Coveting

TRANSCRIPT: Good morning, Five Minute Families. How has this past week treated you? We have had many things hit the calendar in the past few days, so our busy level has elevated. Many families live life in a constant state of “busy.” They almost wear “busy” as a badge of honor.

One reason busy-ness is so highly valued in our society is because we are all running around trying to get the best of everything… the best home, the best shoes, the best vacations, the best experiences, etc. Stop a moment and ask yourself… are you busy because you are sinning? Stick with us here… are you busy because you are coveting and thus acting on seeking out the very things you see others have and you want?

Those are some hard questions to ponder. Please realize we are not saying that coveting is not simply wanting something. Having the thought that a house you drive by is nice, and you would like to have one someday is not the sin of coveting. Coveting is excessively desiring something that belongs to someone else and dwelling on the wanting of it for your own.

Again, we are not talking about wanting a new home when yours is filling with mold or wanting a new home when you can afford it and your family would benefit from extra space. Maybe you want to be able to host a church small group. However, if you want that house and THEN that want becomes a sinful thought pattern that leads you into debt, deceit, or some other pattern of sin, that is breaking the tenth commandment.  To think that our desire for a new home or a new car or a new whatever is breaking one of the ten commandments can be quite sobering.

Some say the tenth commandment is not the simple add-on many think it is after the big sins of murder and idolatry, but rather the tenth commandment is actually a culmination of the nine that precede it. Colossians 3:5 tells us the covetousness is idolatry. Jeremiah 6:13 tells us that covetousness can lead to lying. 2 Samuel 11 shows how covetousness can lead to adultery. Micah 2:2 tells us that covetousness can lead to theft. 1 Kings 21 illustrates how covetousness can lead to murder.

So, ok, we can all agree… coveting is bad. It is an internal sin that can become an external one very quickly and very badly. But, how do we deal with it when it seeps into our family’s life? And it will seep in. Before we address what we should do about coveting as a family or how to help our kids deal with coveting, we need to address with our own covetous hearts. What about us, parents? What do we do when we are coveting? Here are five practical ideas to implement:

  1. Practice being content. As Paul said in Philippians 4:11, “I have learned in whatever situation to be content.” When we begin to think of something we want, we must take an inventory of what we already have. Is what we have meeting our needs?

•••

[Problem requirements] What does the coveting transcript say Colossians 3:5 identifies covetousness as? The lines that follow come from a separate source unrelated to the coveting transcript.

[Items]

•••

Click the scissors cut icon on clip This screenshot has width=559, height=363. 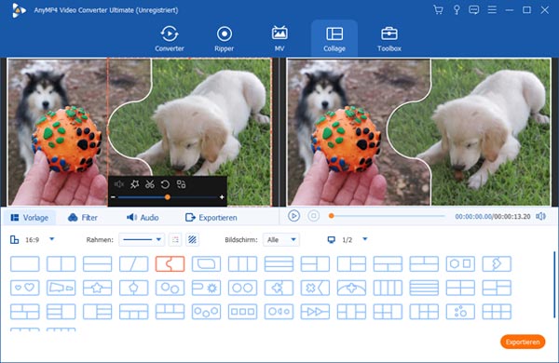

•••

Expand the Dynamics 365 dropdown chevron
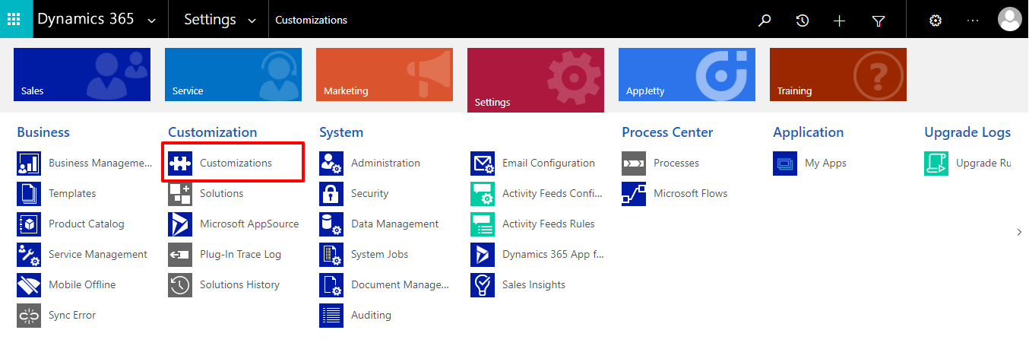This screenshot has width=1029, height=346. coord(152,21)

•••

[In response] Idolatry.